Adding support for BigBird in GraphGPS by Rahul1epic · Pull Request #10598 · pyg-team/pytorch_geometric

Rahul1epic · 2026-02-08T15:35:20Z

This PR implements BigBird in accordance with the paper https://arxiv.org/abs/2007.14062 and provides support for the same in GraphGPS.

This PR closes issue #8320

Details

Adds BigBird sparse attention to torch_geometric/nn/attention in bigbird.py
Adds respective test in test/nn/attention. (the test uses sequence length of 4096)
Adds support for BigBird in gps_conv.py
Adds BigBird to gps_conv tests.

Note: Since sparse attention depends on the block_size and number of random blocks, BigBird may fail if sequence length is too short. When such cases arise, BigBird falls back to regular dense attention. Such case is occurring in the gps_conv_test at the moment. Further, since BigBird is designed for long sequences, I have set the deafult value of block_size to 64 and number of random blocks to 3.

xnuohz

Can you compare bigbird vs performer (or other attention type) on a dataset (like zinc)?
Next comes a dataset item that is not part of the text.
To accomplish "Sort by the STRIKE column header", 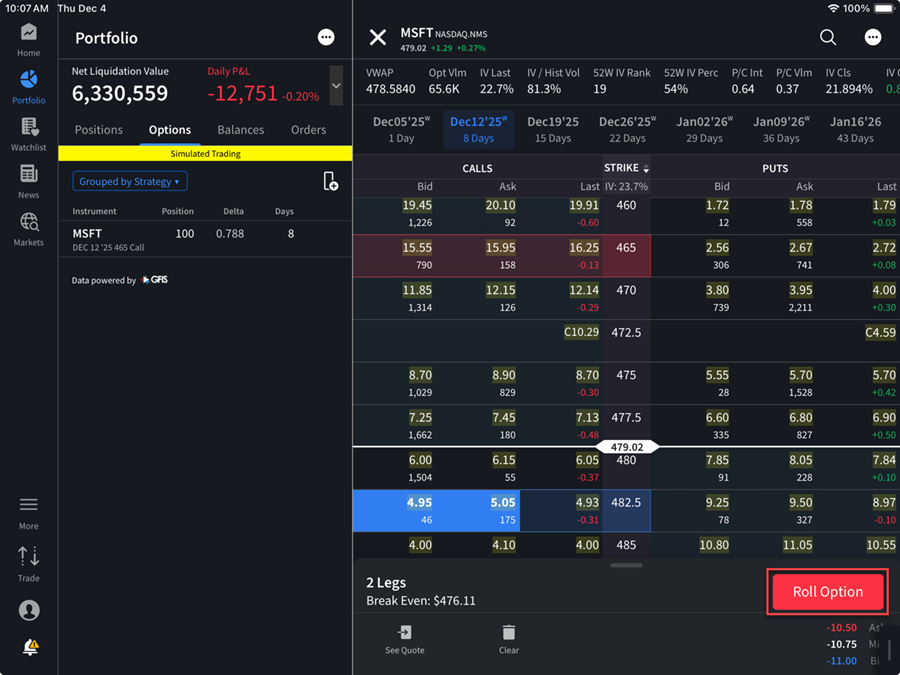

To see if the metrics get better or not.

xnuohz · 2026-02-09T05:30:08Z

+    # BigBird attention depends on blocksize.
+    # The default value of 64 is too large for this test.
+    # Hence, we set it to 1 and assuming no random blocks.
+    if conv.attn_type == 'bigbird':
+        conv.attn = BigBirdAttention(channels=16, n_heads=4, block_size=1,
+                                     num_rand_blocks=1)


can we move this under GPSConv? when should the model use large or small block_size

I had set the default block size to 64 assuming the sequence length of the input is very large (1024 or 4096) for example. A sequence length of less than the block size would mean there are no blocks which is incorrect I assume.
I had added assertions for the same as done here.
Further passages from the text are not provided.